The application of the Company’s accounting policy for exploration and evaluation expenditure requires judgment in determining whether it is likely that future economic benefits will flow to the Company, which may be based on assumptions about future events or circumstances. Estimates and assumptions made may change if new information becomes available. If, after expenditure is capitalized, information becomes available suggesting that the recovery of expenditure is unlikely, the amount capitalized is written off in the statement of comprehensive income (loss) during the period the new information becomes available.

 

Impairment

 

Assets, including property, plant and equipment and exploration and evaluation assets, are reviewed for impairment whenever events or changes in circumstances indicate that their carrying amounts exceed their recoverable amounts. The assessment of the fair value often requires estimates and assumptions such as discount rates, exchange rates, commodity prices, rehabilitation and restoration costs, future capital requirements and future operating performance. Changes in such estimates could impact recoverable values of these assets.

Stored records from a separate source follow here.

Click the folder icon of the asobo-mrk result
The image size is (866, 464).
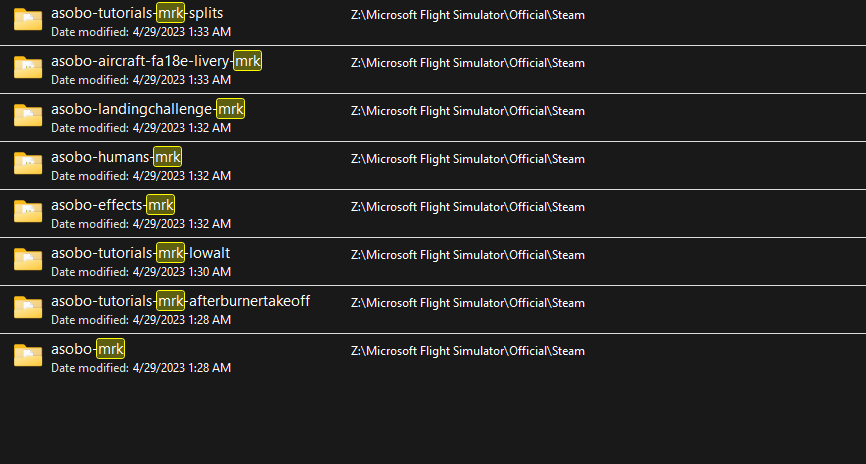[x=27, y=356]
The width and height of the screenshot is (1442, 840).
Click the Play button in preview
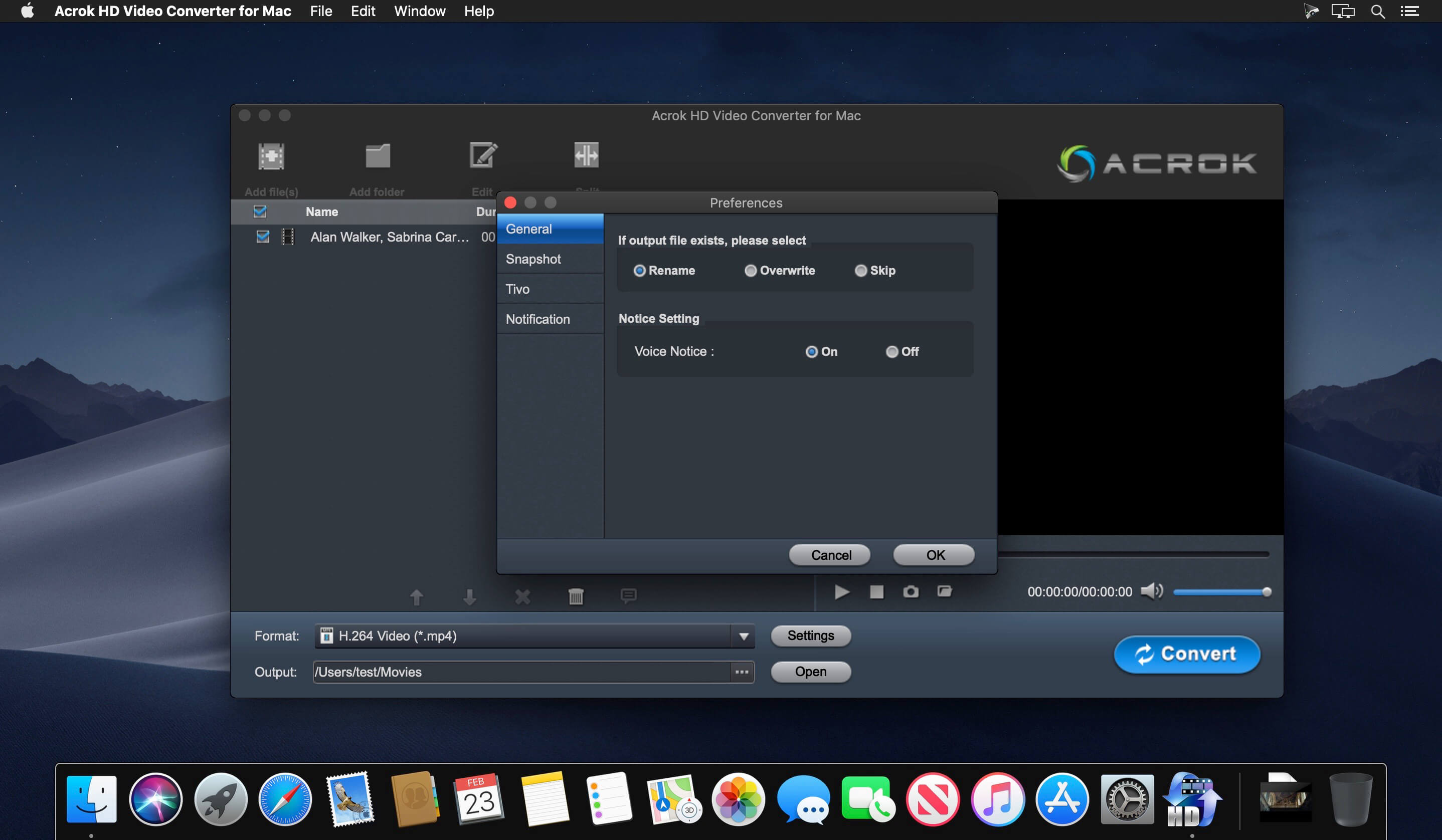click(841, 592)
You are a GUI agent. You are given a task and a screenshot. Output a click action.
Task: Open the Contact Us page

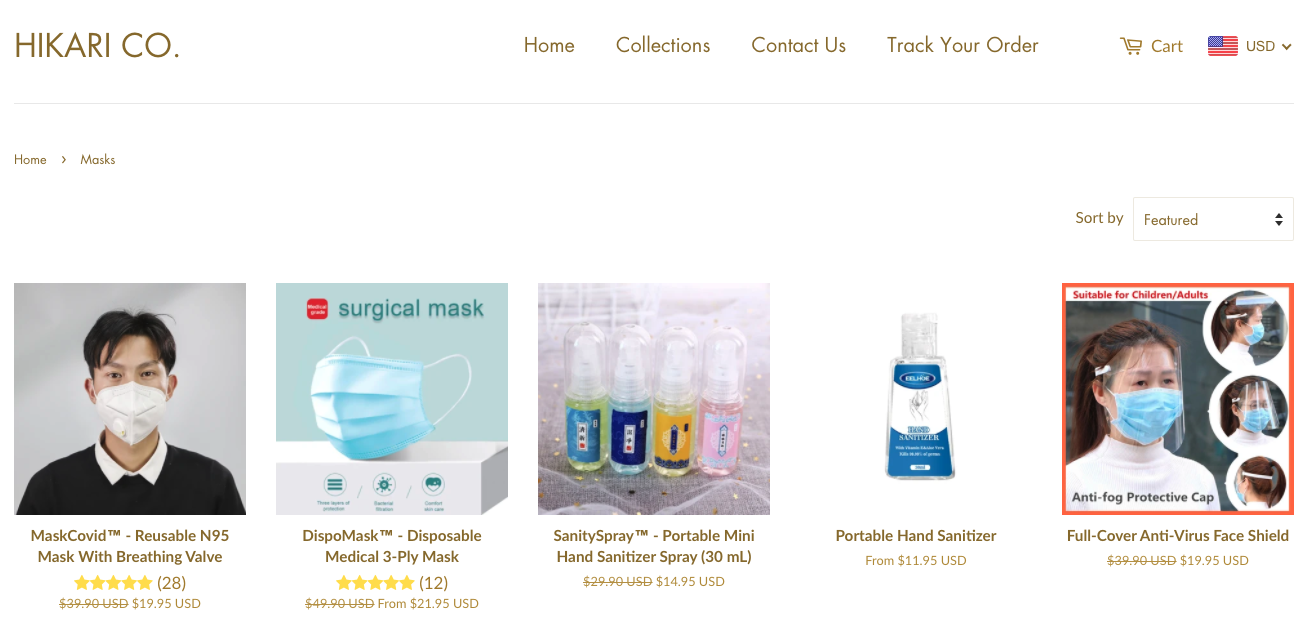click(x=798, y=45)
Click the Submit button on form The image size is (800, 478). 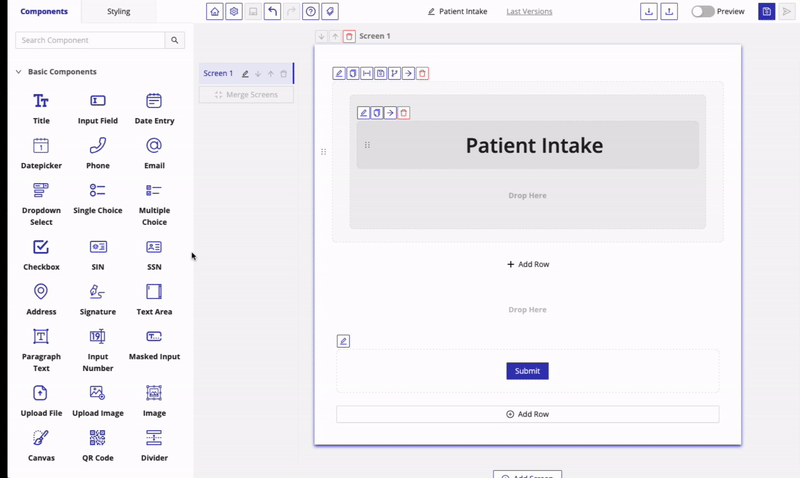pos(527,371)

Estimates are reviewed regularly by management.

 

Income taxes

 

The Company is subject to income taxes in various jurisdictions and subject to various rates and rules of taxation. Significant judgment is required in determining the provision for income taxes. There are many transactions and calculations undertaken during the ordinary course of business for which the ultimate tax determination is uncertain. The Company recognizes liabilities for anticipated tax audit issues based on the Company’s current understanding of the tax law. Where the final tax outcome of these matters is different from the amounts that were initially recorded, such differences will impact the current and deferred tax provisions in the period in which such determination is made.

 

In addition, the Company has recognized deferred tax assets relating to tax losses carried forward to the extent there is sufficient taxable income relating to the same taxation authority and the same subsidiary against which the unused tax losses can be utilized. However, future realization of the tax losses also depends on the ability of the entity to satisfy certain tests at the time the losses are recouped, including current and future economic conditions, production rates and production costs.

 

Share-based payment transactions

 

The Company measures the cost of equity-settled transactions with employees by reference to the fair value of the equity instruments at the date at which they are granted. Estimating fair value for share-based payment transactions requires determining the most appropriate valuation model, which is dependent on the terms and conditions of the grant. This estimate also requires determining the most appropriate inputs to the valuation model including the expected life of the stock option, volatility and dividend yield and making assumptions about them. Under IFRS, the Company is required to estimate the number of forfeitures likely to occur on grant date and reflect this in the share-based payment expense revising for actual experiences in subsequent periods.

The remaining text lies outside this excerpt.